**Document excerpt**
· · · · ·
Enquiring Mind said:


> Know-it-all, know-all, smart-ass, smart aleck, wise guy:
> Czech: *děda vševěda* ("old man knows everything"); *mudrlant *(from moudrý - "wise"), *chytrolín* or *chytrák* (from chytrý - "smart", as in smartphone); *všeználek* ("knows everything"); *rozumbrada* ("brainy chin"); *radílek* ("advice-giver").



Děkuji !
Polish and Czech are often quite similar..., anyway we have a lot of ''false friends ''... ! 

*mudrlant  *I suppose in Polish = *mądrala  

chytrý  *(CZ)* = *sprytny *, * bystry,  zmyślny , zdolny ( clever , smart , ingenious)
*chytry * (PL) =  chytrý ,  mazaný , prohnaný ,  záludný  ?
przebiegły
podstępny 
wierutny
cwany


----------



## ThomasK

elroy said:


> There’s no space after the second hyphen.
> 
> German: Besserwisser


 DUtch:  _*Betweter *_[strictly the same as German]. I also hear once in a while: *(professor) Weetal* (know-all); And _*waanwijze *_is not common in my view, but would work: * literally wrongly considering oneself + wise*


----------



## Jordan89

Arabic: . أبو العُرِّيف (Abulurreif)
Greek:. Ξερόλας (kserólas)
Spanish: sabelotodo


----------



## ThomasK

It would be interesting to hear what the literal translation of your expression or word is...
· · · · ·
**Supplied information**

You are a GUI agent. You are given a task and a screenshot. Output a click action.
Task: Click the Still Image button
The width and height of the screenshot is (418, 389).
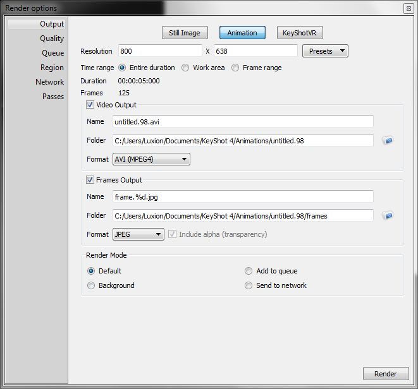point(185,33)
· · · · ·
**Set of tasks**
a - According to the forum thread, what is the Spanish word for a know-it-all?
b - Copy the forum thread word for word, starting at "## Jordan89" and ending at "or word is...".
The data comes from a separate source, not from the forum thread.

**Task responses**
a - Sabelotodo.

b -
## Jordan89

Arabic: . أبو العُرِّيف (Abulurreif)
Greek:. Ξερόλας (kserólas)
Spanish: sabelotodo


----------



## ThomasK

It would be interesting to hear what the literal translation of your expression or word is...